Brown Seeks 5-Year Extension Of California Taxes
LOS ANGELES (AP) — Gov. Jerry Brown proposed a budget Monday that would slash funding to most areas of state government and maintain a series of tax increases for five years to close California’s huge budget deficit.
KNX 1070’s John Baird Reports
The Democratic governor released his first budget proposal since winning election last fall. He called for $12.5 billion in spending cuts, including reductions in welfare, social services, health care for the poor and a combined $1 billion cut to the University of California and California State University systems.
Brown also wants the Legislature to call a special election in June to give voters an opportunity to continue hikes in the income, sales and vehicle taxes for five years. His proposal relies on new revenues of $12 billion.
The governor’s office said the only area of state spending he would protect is K-12 education.
Brown said his recommendations would close an 18-month budget gap estimated at $25.4 billion and require sacrifice from all Californians.
“For 10 years, we’ve had budget gimmicks and tricks that pushed us deep into debt. We must now return California to fiscal responsibility and get our state on the road to economic recovery and job growth,” he said in a statement.

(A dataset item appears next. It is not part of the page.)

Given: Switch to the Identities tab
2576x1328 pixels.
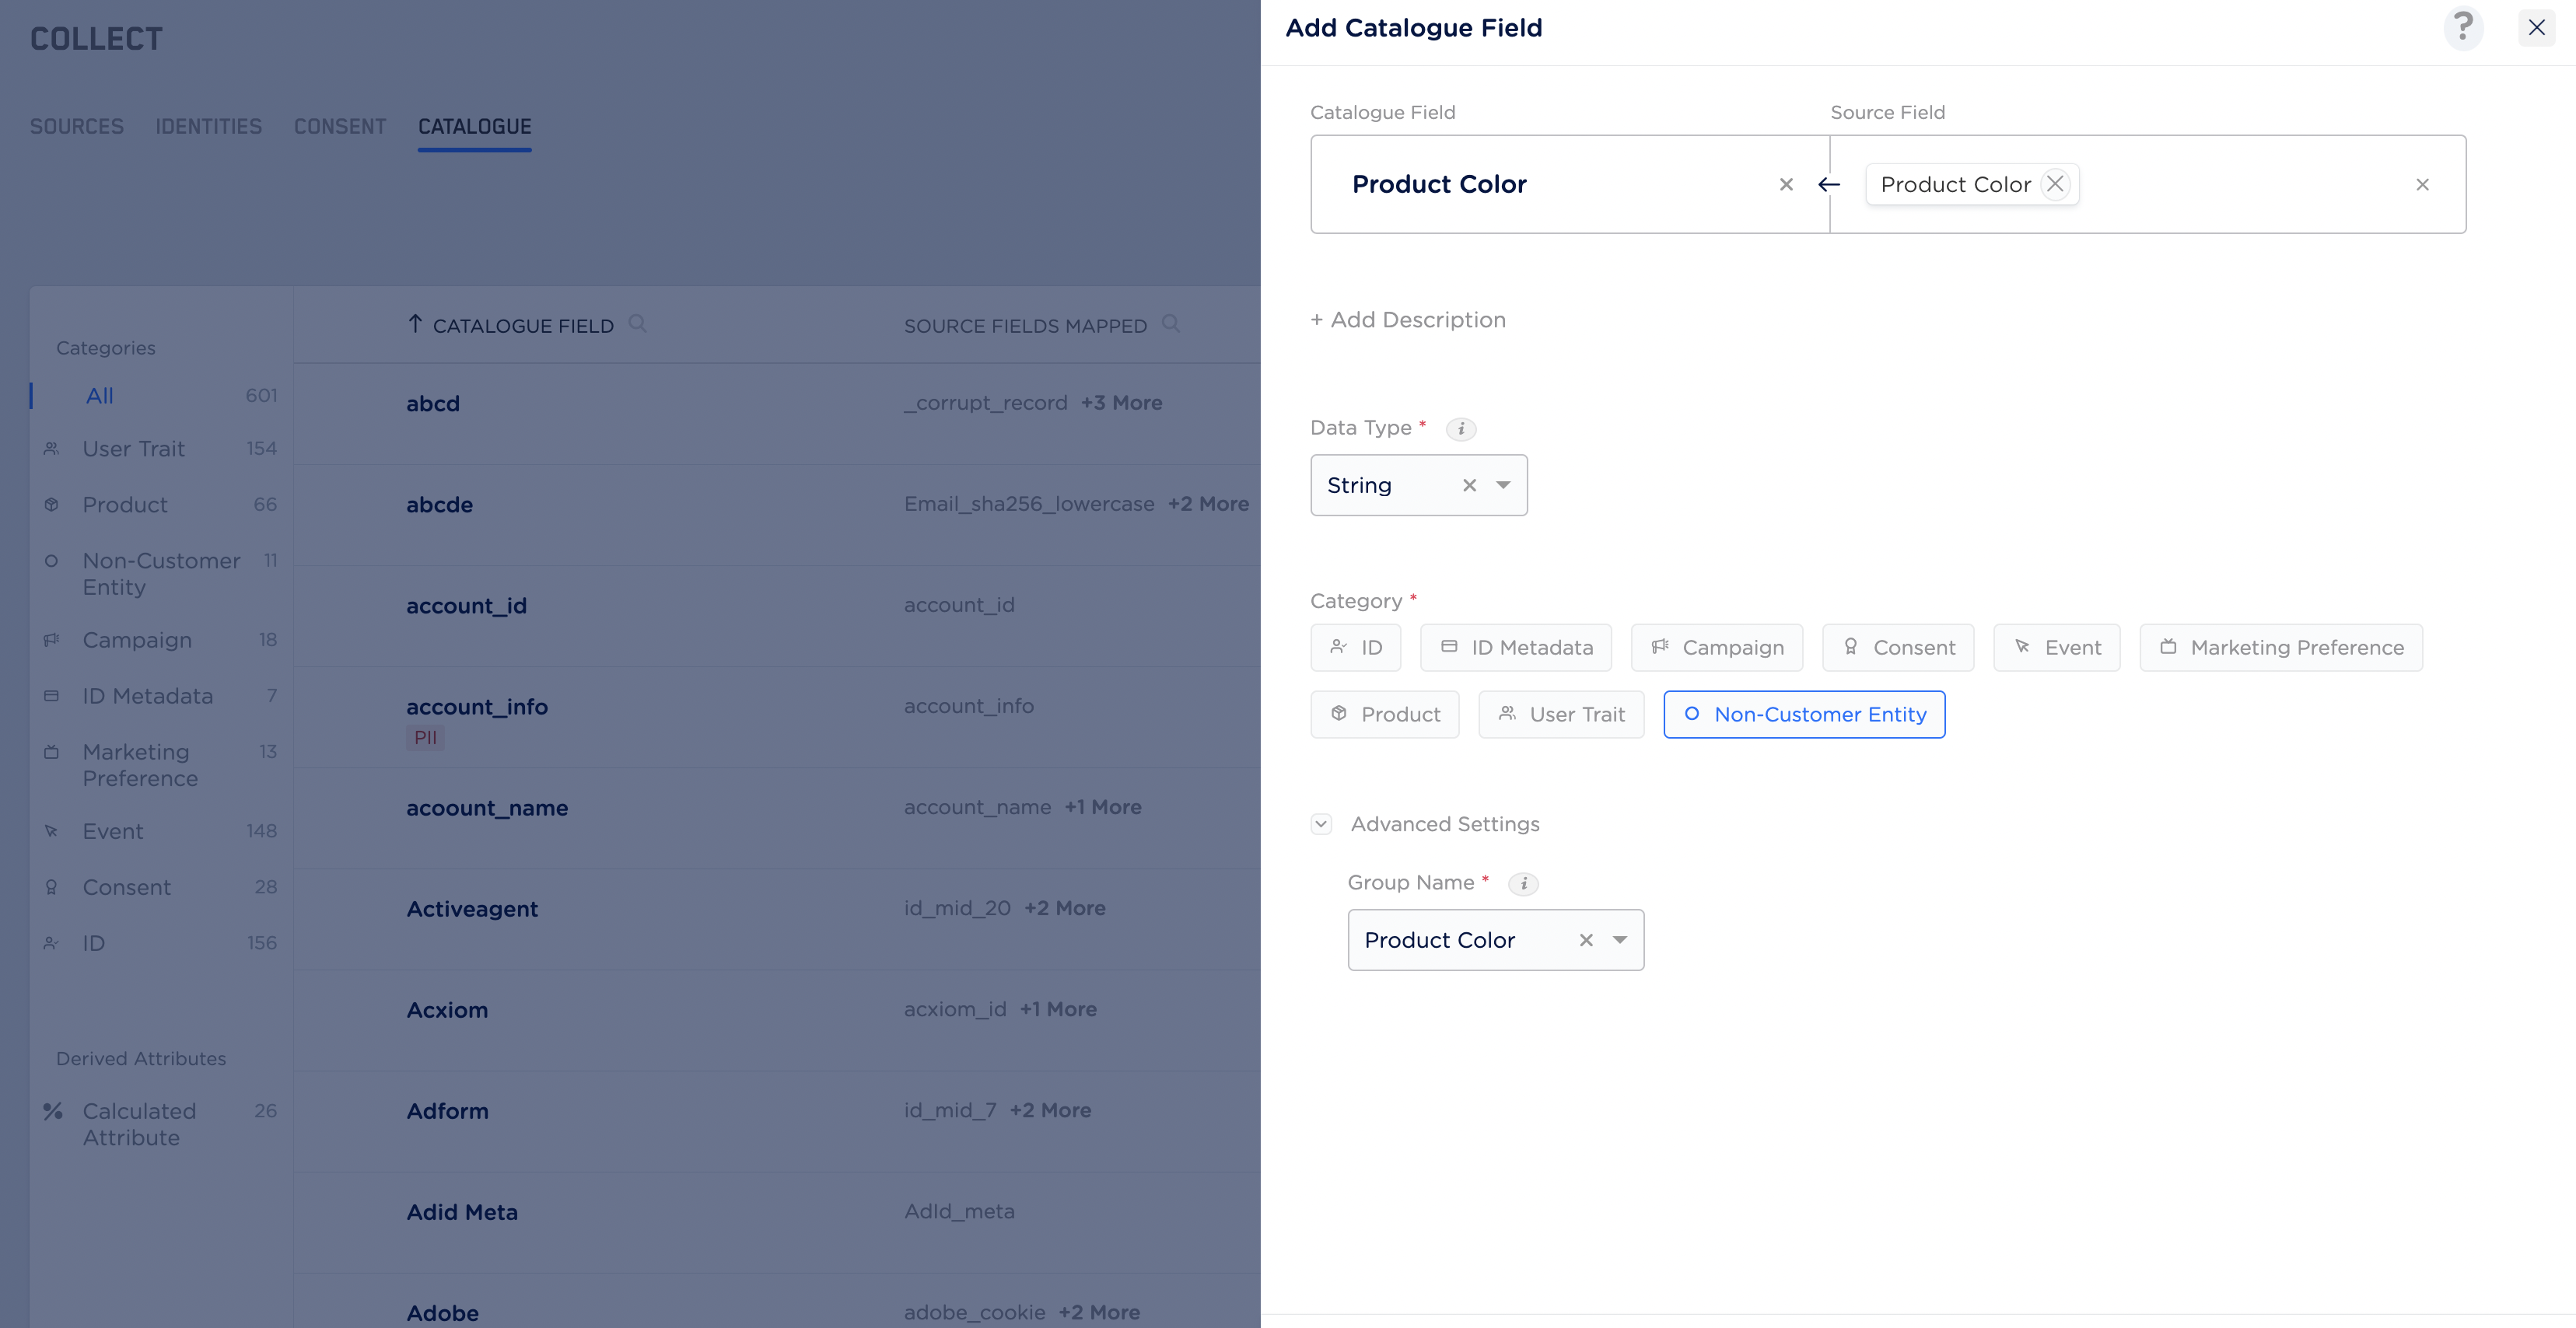Looking at the screenshot, I should [208, 126].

Brown also has said he will seek to fundamentally restructure state government, shifting a host of responsibilities from the state to counties and cities, a process he has acknowledged will be complicated and controversial.
That includes eliminating redevelopment agencies and ending tax breaks available to businesses that operate in depressed areas designated as enterprise zones.
Brown said Monday that if voters approve, revenue generated from the sales tax and vehicle license fees currently set to expire in July would go to local governments to help pay for the changes.
The governor’s proposal to extend taxes will require support from Republicans in the state Legislature who have vowed to oppose all taxes. It’s a politically risky move after Californians rejected an extension of the taxes just two years ago as part of a package of ballot measures.
Brown campaigned on a promise not to raise taxes without voter approval.
“Without decisive action, the state’s severe budget problems will persist, threatening economic recovery, job growth, public education and the quality of life in California,” Brown said in a statement. “The adoption of this budget will position the state to lead the country as it slowly recovers from the Great Recession.”
Brown’s proposal also assumes the state Legislature would pass a spending plan by March — a date unheard of in recent legislative budget debates that have dragged on into the fall.
Voters last November lowered the threshold for budget passage to a simple majority.
The governor also is seeking an 8 to 10 percent cut in pay for state workers who aren’t covered by union-negotiated contracts, which he said would save the state about $308 million.
That actually could be an improvement for some state employees who currently are furloughed three days a month, said Patrick Whalen, general counsel for California Attorneys, Administrative Law Judges and Hearing Officers in State Employment, one of six unions operating without a contract.
Brown also wants a $1 billion rainy day fund.
Brown is proposing an $84.6 billion general fund budget, slightly less than the $86.5 billion adopted under former Gov. Arnold Schwarzenegger’s last budget.
The state’s general fund revenue comes largely from sales, income and corporate taxes.